Official Referee. This is an undefended action to annul a marriage. The summons, it appears from the evidence, was served on defendant by'substituted service under an order of this court made the 8th day of July, 1929. Such substituted service was effected “ by affixing the summons to the outer door of the defendant’s residence, No. 34 Hillside Avenue, Borough of Manhattan, City of New York.”
The order for substituted service and the substituted service made thereunder were undoubtedly made under the provisions of sections 230 and 231 of the Civil Practice Act. These sections are re-enactments of sections 435 and 436 of the Code of Civil Procedure.
In an action to annul a marriage the service of the summons by substituted service is ineffective and does not confer jurisdiction on the court.
Section 1167 of the Civil Practice Act provides as follows:
“ § 1167. Notice of nature of matrimonal action, when required and nroof thereof. In an action to annul a marriage or for divorce *534or for separation, a judgment shall not be rendered in favor of the plaintiff upon the defendant’s default in appearing or pleading, unless either the summons and a copy of the complaint were personally served upon the defendant, or the copy of the summons delivered to the defendant, upon personal service of the summons, or delivered to him without the state, or published, pursuant to an order for that purpose, contains the following words, or words to the same effect legibly written or printed upon the face thereof, to wit: ‘ Action to annul a marriage; ’ ‘ Action for a divorce; ’ or ‘ Action for a separation; ’ as the case may be.”

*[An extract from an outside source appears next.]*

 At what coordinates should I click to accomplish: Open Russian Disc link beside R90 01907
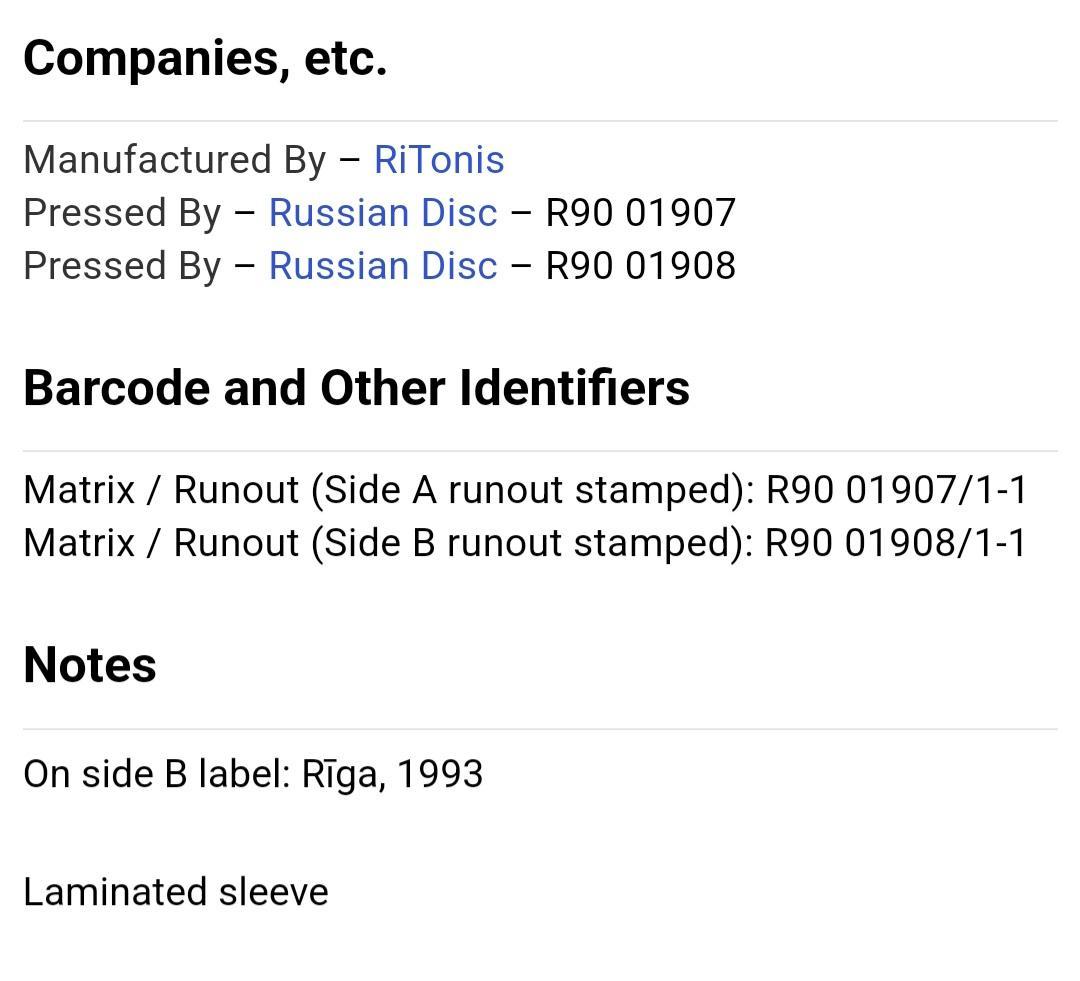(383, 212)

This section is substantially a re-enactment of section 1774 of the e Code of Civil Procedure.
In Purvis v. Purvis (167 App. Div. 717 [Fourth Dept. 1915]) the Appellate Division said:
“ Per Curiam.The action is one for separation. Sections 435 and 436 of the Code of Civil Procedure, which provide for substituted service of a summons issued in any court of record, do not in terms designate any action to which their provisions are not applicable. But when those sections are read in connection with section 1774, it would seem that they are not intended to apply to matrimonial actions. It is provided in the latter section that a final judgment shall not be rendered in favor of the' plaintiff in such actions upon the defendant’s default in appearing or pleading unless either the summons and a copy of the complaint were personally served upon the defendant, or the copy of the summons delivered to the defendant upon personal service of the summons, or delivered to him without the State, or published pursuant to an order for that purpose, contains certain words descriptive of the action as therein stated. No mention is made in the section of service of summons in such actions pursuant to an order for substituted service, granted as prescribed in sections 435 and 436, supra. The sections providing for service by publication of the summons, or personal service thereof out of the State, specifically includes matrimonial actions. ,’Code Civ. Proc. § 438, subd. 4. Id. § 443, subd. 2, as amd. by Laws of 1914, chap. 346.) A method of service of summons in such actions is thus provided under circumstances which, in other actions, might authorize an order for substituted service under sections 435 and 436. We think the effect of the provisions of section 1774, above referred to, is to preclude the granting of judgment by default in a matrimonial action, except in a case where service of summons has been made in the manner therein indicated. If this be so, it would be idle to provide for a service of summons in a manner the effect of which would be that defendant, by simply omitting to appear, could render service of the summons vain.”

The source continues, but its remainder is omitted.